Data for this task below:

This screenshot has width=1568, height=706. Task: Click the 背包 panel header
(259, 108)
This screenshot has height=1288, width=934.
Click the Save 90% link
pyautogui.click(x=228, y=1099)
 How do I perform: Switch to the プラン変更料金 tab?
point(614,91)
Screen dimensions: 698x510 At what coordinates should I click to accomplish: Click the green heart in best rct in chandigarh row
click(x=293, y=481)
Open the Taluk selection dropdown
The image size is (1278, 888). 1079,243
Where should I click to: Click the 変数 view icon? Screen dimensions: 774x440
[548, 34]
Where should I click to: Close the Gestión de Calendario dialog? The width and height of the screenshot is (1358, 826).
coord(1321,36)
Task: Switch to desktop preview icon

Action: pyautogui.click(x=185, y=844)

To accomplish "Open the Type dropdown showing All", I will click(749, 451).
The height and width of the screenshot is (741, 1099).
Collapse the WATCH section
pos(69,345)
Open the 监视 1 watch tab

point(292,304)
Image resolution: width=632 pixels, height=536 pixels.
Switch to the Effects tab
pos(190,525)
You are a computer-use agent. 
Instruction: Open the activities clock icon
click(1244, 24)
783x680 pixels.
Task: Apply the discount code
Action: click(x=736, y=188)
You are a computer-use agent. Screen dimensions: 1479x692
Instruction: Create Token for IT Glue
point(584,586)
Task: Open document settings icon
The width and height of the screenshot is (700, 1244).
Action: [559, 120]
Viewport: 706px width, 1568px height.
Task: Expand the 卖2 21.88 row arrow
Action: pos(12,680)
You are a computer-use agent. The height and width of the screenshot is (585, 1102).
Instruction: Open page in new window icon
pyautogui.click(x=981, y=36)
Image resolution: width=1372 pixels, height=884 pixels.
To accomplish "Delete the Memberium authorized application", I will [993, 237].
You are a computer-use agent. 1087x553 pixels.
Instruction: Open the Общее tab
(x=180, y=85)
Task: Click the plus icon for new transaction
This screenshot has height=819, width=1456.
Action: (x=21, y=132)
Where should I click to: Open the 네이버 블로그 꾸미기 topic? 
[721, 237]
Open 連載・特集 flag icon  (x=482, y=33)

End of Data for this task.

Restate every line of the data word for word.

This screenshot has width=1568, height=706. Task: Click the 背包 panel header
(259, 108)
This screenshot has height=1288, width=934.
Click the Save 90% link
pyautogui.click(x=228, y=1099)
 How do I perform: Switch to the プラン変更料金 tab?
point(614,91)
Screen dimensions: 698x510 At what coordinates should I click to accomplish: Click the green heart in best rct in chandigarh row
click(x=293, y=481)
Open the Taluk selection dropdown
The image size is (1278, 888). 1079,243
Where should I click to: Click the 変数 view icon? Screen dimensions: 774x440
[548, 34]
Where should I click to: Close the Gestión de Calendario dialog? The width and height of the screenshot is (1358, 826).
coord(1321,36)
Task: Switch to desktop preview icon

Action: pyautogui.click(x=185, y=844)

To accomplish "Open the Type dropdown showing All", I will click(749, 451).
The height and width of the screenshot is (741, 1099).
Collapse the WATCH section
pos(69,345)
Open the 监视 1 watch tab

point(292,304)
Image resolution: width=632 pixels, height=536 pixels.
Switch to the Effects tab
pos(190,525)
You are a computer-use agent. 
Instruction: Open the activities clock icon
click(1244, 24)
783x680 pixels.
Task: Apply the discount code
Action: click(x=736, y=188)
You are a computer-use agent. Screen dimensions: 1479x692
Instruction: Create Token for IT Glue
point(584,586)
Task: Open document settings icon
The width and height of the screenshot is (700, 1244).
Action: [559, 120]
Viewport: 706px width, 1568px height.
Task: Expand the 卖2 21.88 row arrow
Action: pos(12,680)
You are a computer-use agent. The height and width of the screenshot is (585, 1102).
Instruction: Open page in new window icon
pyautogui.click(x=981, y=36)
Image resolution: width=1372 pixels, height=884 pixels.
To accomplish "Delete the Memberium authorized application", I will [993, 237].
You are a computer-use agent. 1087x553 pixels.
Instruction: Open the Общее tab
(x=180, y=85)
Task: Click the plus icon for new transaction
This screenshot has height=819, width=1456.
Action: (x=21, y=132)
Where should I click to: Open the 네이버 블로그 꾸미기 topic? 
[721, 237]
Open 連載・特集 flag icon  (x=482, y=33)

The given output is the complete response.